Leap

Computer Science. Technology. Impression

Notes on data structures and algorithms

Motivation

Computers are ubiquitous. They help us solving so many problems and for many people they are already integral part of daily life. We expect them to be fast and use hardware resources effectively. We can achieve these goals through carefully crafted software.

Computers are dumb and they have only two fundamental capabilities: following instructions precisely and storing data. They don’t actually solve the problems, we have to solve the problem and provide them with steps of solution. Those steps of solution is called an algoritm. As the algorithm is written for computer, we should have a good understanding of how computers work.

As we want to have an efficient solution/algorithm, we are interested in time complexity and space complexity of the solution.

Unless the solution is just a mathematical expression (For example, calculate sum of consecutive natural numbers upto given number), it operates on the data that is specified in(or derived from) the problem. For the sake of understanding let us assume that the data is a group of objects, then the basic operations on the group will be: add more objects, delete objects, updating an object, simple exploration/traversal of objects and more importantly search for an object. As computer’s memory is a gaint array of bytes, we need to first solve those operations(on data) as needed by the solution. Data Structure is a concept where we study various ways to organize and operate on the data so that we’ve an idea of time complexity or space complexity of various operations we will need. As solution to data operations is an important part of the solution itself, the data structure we choose affects time and space complexities of solution.

We can produce many solutions/algorithms to a problem, but we want the best of those in terms of runtime and space complexity. To do that, we need to compare those solutions. Using a real computer to calculate runtime and space complexity for each is a very tedious task, and all computers don’t have same capabilities. Hece, to simplify the complexity calculation, to make a common ground for benchmarking algorithms we choose a theoritical computer — the RAM model of computation.

Random Access Machine

RAM is a simpliefied computer: it has single procesor, no cache, each basic instruction take constant time. Get to know more about RAM here and here.

But I’m also listing properties here:

Accounting on RAM

We calculate time and space complexity of various algorithms for a problem and compare them to pick a relatively better algorithm. Those calculations are formulated interms of number of constant-time(low-level) operations needed on RAM(for some amount of data).

TODO: worst-case, average-case and best case analysis somewhere

Asymptotic analysis

Sometimes we are interested in solving the problem assuming that we are working on large amount of input data, because these days computers are operating on huge volumes of data. If that is the case, we use asymptotic analysis to simplify the complexity calculation of an algorithm. Once we’ve formulated the complexities, as part of asymptotic analysis we simplify the formulation assuming that the input is very large, i.e. close to infinify. With this, our process of selecting a relatively better algorithm will be easier.

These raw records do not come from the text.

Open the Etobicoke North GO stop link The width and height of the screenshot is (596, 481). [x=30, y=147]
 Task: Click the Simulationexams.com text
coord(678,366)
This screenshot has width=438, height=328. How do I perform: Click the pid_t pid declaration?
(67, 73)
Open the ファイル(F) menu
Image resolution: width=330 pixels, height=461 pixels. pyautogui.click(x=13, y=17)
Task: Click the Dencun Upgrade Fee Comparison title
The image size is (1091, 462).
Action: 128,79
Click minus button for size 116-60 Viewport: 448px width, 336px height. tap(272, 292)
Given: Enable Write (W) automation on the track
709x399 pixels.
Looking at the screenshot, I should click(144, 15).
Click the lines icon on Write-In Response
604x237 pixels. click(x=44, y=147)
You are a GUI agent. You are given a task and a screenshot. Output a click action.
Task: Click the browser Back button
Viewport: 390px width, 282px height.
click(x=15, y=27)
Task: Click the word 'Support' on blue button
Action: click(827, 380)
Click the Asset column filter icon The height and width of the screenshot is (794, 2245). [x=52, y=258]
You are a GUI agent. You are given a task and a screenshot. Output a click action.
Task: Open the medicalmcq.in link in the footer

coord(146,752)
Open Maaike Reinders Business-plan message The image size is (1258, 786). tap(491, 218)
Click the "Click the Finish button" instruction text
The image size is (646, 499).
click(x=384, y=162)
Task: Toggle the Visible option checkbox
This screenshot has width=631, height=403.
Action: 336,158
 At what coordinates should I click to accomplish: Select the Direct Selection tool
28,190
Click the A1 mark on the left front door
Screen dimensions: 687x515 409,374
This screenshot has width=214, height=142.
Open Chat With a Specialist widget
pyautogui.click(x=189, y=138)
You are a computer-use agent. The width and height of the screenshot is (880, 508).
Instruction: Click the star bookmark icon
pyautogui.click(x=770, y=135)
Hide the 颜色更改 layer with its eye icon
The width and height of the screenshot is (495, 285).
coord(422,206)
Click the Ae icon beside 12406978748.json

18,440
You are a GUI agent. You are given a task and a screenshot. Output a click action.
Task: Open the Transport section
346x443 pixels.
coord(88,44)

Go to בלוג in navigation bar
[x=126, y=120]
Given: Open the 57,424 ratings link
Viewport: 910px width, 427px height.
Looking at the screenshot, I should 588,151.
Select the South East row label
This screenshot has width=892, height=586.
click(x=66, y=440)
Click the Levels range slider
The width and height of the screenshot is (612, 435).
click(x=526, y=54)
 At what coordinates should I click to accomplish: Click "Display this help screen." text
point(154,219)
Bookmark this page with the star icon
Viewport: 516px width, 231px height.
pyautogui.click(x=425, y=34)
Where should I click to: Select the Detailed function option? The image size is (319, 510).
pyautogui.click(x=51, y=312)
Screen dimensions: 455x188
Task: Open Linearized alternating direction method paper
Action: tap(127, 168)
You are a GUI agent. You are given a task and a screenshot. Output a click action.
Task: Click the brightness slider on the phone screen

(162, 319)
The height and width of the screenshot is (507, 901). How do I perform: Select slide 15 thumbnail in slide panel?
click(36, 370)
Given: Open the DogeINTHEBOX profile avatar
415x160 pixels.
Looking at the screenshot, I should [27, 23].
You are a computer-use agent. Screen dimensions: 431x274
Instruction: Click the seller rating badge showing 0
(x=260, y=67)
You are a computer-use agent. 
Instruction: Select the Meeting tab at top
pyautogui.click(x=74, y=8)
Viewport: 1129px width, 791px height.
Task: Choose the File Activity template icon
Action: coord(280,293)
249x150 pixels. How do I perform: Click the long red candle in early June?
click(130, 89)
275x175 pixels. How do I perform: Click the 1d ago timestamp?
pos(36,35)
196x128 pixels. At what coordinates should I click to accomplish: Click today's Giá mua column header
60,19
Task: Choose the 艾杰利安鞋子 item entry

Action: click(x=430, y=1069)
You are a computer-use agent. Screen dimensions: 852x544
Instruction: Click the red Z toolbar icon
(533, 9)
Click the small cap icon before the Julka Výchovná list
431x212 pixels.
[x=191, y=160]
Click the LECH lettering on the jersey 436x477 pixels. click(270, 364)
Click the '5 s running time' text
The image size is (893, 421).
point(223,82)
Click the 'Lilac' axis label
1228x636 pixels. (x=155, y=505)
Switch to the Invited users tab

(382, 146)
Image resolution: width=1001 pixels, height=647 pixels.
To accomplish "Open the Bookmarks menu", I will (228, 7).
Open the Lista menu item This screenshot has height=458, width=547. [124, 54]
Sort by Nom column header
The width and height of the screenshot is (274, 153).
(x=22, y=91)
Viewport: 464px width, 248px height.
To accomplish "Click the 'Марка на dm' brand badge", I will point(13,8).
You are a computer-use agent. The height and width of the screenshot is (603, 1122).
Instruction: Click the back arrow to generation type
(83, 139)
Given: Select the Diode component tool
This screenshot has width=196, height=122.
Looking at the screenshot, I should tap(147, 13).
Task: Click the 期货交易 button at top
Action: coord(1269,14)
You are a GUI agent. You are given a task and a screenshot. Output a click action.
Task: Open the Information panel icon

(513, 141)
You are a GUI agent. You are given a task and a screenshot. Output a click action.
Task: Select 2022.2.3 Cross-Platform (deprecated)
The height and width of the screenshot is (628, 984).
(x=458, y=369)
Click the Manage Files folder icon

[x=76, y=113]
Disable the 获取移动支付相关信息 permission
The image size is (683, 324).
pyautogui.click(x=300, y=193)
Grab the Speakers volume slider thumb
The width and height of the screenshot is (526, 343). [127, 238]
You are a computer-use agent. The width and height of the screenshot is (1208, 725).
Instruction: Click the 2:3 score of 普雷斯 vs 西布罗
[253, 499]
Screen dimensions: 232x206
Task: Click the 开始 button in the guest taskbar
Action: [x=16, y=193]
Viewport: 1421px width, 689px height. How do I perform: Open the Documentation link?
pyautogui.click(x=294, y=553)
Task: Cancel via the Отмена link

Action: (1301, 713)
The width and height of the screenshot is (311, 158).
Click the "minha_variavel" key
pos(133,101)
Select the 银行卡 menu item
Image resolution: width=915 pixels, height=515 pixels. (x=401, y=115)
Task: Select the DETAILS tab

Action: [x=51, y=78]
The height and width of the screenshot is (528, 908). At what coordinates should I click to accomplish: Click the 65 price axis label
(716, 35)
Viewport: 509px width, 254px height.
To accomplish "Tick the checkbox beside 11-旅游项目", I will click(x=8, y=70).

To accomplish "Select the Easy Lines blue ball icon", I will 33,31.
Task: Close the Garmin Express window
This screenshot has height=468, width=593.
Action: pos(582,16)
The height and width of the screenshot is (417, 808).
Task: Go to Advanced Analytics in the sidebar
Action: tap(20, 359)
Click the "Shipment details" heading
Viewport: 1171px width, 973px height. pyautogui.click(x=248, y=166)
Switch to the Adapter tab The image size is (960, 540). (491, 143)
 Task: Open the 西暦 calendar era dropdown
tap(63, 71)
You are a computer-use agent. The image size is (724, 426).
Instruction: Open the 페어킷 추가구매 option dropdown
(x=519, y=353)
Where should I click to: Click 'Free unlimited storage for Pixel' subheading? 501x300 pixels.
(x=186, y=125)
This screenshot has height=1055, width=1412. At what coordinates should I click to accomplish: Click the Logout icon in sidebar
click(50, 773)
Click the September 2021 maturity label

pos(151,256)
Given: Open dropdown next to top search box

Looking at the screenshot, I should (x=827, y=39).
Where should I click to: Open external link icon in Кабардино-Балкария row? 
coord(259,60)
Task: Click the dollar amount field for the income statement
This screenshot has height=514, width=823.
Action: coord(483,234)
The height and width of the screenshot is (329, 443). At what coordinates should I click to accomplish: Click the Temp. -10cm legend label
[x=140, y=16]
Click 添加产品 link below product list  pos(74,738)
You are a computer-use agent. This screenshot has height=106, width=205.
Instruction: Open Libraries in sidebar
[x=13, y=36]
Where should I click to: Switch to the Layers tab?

The analysis made for large inputs might not be suitable for small inputs (For ex: the insertion sort is better for small inputs than merge sort which asymptoticallly better than insertion sort).

Refer: Big-O Notation

Data structures

As discussed, solutions that just need numerical computation may not any data structure per se. For example, calculating GCD, Check if given number is prime number or not? etc. But many other solutions do need data structures. The memory of RAM, is a gaint array of memory locations which can be randomly accessed. We store/organize the data in it and operate.

Fundamental ways to organize data in memory

Fundamentally we can store the data contigously (as an array of objects) or non-contigous/linked (linked objects).

Array:

As the objects stored as an array are stored contigously, randomly accessing an object based on its index takes constant time. But insert/delete operations will take more work. We also need to know the no. of objects upfront to be able to allocate the required memory.

In an array, objects are stored contigously. As an array objects are of same type and are stored contigously, is very easy to index into an array – you can always calculate the position of object if you know the index of the object in that array. But inserting into an array would be a costlier operation, because to make room for the extra object. Array is suitable if we the data is of fixed size known at the time of allocation and we perform indexing operation often.

Linked objects:

But if we want to be able to insert/delete objects often or we don’t know the size of data upfront. We can go for Linked objects, where objects are linked to each other. In this objects may not be stored contigously. As the physical location of the objects are not evident, we can’t index into Linked objects as quickly we did in an array. Each object stores position of object(s) that can be reached. Eamples: Single linked list, double-linked list.

Where do we place the data structure: either stack area or heap area depends on the life time of the data(function scope or program scope) and the size of data as well(stack will be limited).

Imporatnace of relations

Now, imagine we’ve an array of integers and our task is to check if a given integer exists in our array. Here, we need to find the given integer in the array. It costs us time that is propotional to the size of the array. (Consider we do this opeartion very often) But how can we reduce this? We sort the array. Interestingly when we sort the array in ascending order, we’ve established correlation between locality of the integer with its value — an integer is located after integers that are less than this. Using this correlaation we perform binary search. The same principle applies to binary search trees where all keys that are lesser will be stored in its left side. We know the concept of Height Balanced Binary Search Trees, which provide us find operation in logarithmic of input even in worst case. But we also spend some extra time to balance the tree, right after a change is done on the tree(which may be ignored if changes to the tree is lesser compared to read/find operations).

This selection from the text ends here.